Braquicéfalas: Bulldog Inglês, Bulldog Francês, Pug, Shih Tzu, Boxer, Cavalier King Charles — a anatomia comprometida da via aérea já limita a halação em condições normais. No calor, a ineficiência é ainda maior.

Pelagem densa: Husky Siberiano, Alaskan Malamute, Chow Chow, Samoieda — criados para clima frio, sofrem muito no verão brasileiro.

Cães obesos: tecido adiposo produz calor e isola.

Idosos e filhotes: termorregulação menos eficiente.

Prevenção

  • Água sempre disponível — múltiplos pontos se possível, troque regularmente
  • Sombra no quintal — sol muda de posição, garanta sombra em diferentes horários
  • Exercício nos horários frescos — manhã ou final de tarde
  • Piscina ou bacia — cão que tem acesso a água fresca para molhar as patas tolera o calor muito melhor
  • Ar condicionado ou ventilação em dias de calor intenso
  • NUNCA em carro fechado
  • Braquicéfalas: cuidado redobrado — esses cães não percebem o limite da própria capacidade de dissipar calor e continuam ativos quando já estão comprometidos

Perguntas frequentes

Como identificar golpe de calor em cachorro?+

Sinais progressivos: ofegamento intenso e incessante (diferente do ofegar normal pós-exercício), gengiva vermelha intensa ou acinzentada, salivação excessiva com saliva espessa e viscosa, fraqueza e dificuldade de andar, desorientação, vômito.
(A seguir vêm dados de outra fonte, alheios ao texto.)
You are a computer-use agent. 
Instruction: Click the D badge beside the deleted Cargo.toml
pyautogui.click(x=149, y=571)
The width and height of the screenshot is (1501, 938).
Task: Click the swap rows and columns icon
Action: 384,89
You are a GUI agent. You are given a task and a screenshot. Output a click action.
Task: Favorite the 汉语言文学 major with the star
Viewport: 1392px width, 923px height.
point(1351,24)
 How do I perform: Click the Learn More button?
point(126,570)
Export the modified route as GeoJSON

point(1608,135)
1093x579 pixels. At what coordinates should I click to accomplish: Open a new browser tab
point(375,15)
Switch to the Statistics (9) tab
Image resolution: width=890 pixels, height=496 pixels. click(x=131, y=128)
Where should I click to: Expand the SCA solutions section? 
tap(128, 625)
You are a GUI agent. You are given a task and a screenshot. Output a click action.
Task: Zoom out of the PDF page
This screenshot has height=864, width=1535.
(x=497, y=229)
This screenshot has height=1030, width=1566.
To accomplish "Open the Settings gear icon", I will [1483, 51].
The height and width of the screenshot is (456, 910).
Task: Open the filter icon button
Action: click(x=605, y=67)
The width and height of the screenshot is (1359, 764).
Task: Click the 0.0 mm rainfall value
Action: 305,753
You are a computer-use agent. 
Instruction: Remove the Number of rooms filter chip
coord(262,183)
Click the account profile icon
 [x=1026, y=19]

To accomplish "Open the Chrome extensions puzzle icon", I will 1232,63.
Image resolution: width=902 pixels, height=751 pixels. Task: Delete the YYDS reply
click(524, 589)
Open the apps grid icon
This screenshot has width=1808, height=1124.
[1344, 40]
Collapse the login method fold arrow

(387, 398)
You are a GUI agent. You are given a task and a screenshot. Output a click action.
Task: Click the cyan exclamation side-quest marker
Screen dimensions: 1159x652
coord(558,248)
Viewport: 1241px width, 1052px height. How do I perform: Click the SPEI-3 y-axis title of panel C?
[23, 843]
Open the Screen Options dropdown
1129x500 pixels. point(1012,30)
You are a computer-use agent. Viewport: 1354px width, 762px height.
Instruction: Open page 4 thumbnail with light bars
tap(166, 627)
Em casos graves: convulsão, colapso, perda de consciência. A temperatura retal acima de 40°C confirma — mas não espere medir: qualquer cão ofegante e fraco em ambiente quente deve ser resfriado e levado ao veterinário imediatamente.

O que fazer quando cachorro tem golpe de calor?+

Ação imediata paralela ao transporte ao veterinário: (1) Tire do ambiente quente. (2) Aplique água fria (não gelada) nas patas, axilas, virilha e nuca — onde os vasos são superficiais. (3) Ventile com ventilador ou ar condicionado no carro. (4) NÃO mergulhe em água gelada — contrai vasos periféricos e impede a dissipação de calor. (5) Ligue para o veterinário enquanto vai — eles podem preparar tratamento IV. O resfriamento ativo precisa começar imediatamente, não só no veterinário.

Cachorro pode morrer de calor no carro?+

Sim — é uma das mortes mais evitáveis e tragicamente comuns. Um carro fechado em dia de 30°C chega a 50-70°C dentro em 20-30 minutos, mesmo com janela levemente aberta. Cão em carro fechado atinge temperatura letal (acima de 41-42°C) rapidamente — e pode morrer em 15-20 minutos. Nunca deixe cão em carro fechado, mesmo por 'só um minuto' — o risco é real e imediato.

Quais cachorros têm mais risco de golpe de calor?+

Maior risco: raças braquicéfalas (Bulldog, Pug, Frenchie, Shih Tzu) — via aérea comprometida limita a capacidade de dissipar calor pela respiração; cães obesos — tecido adiposo aumenta a produção de calor; cães idosos — termorregulação menos eficiente; filhotes — mesmo problema; raças de pelo duplo espesso (Husky, Malamute, Chow Chow) — isolamento que funciona para frio vira problema no calor; cães com doenças cardíacas ou respiratórias — já comprometidos em condições normais.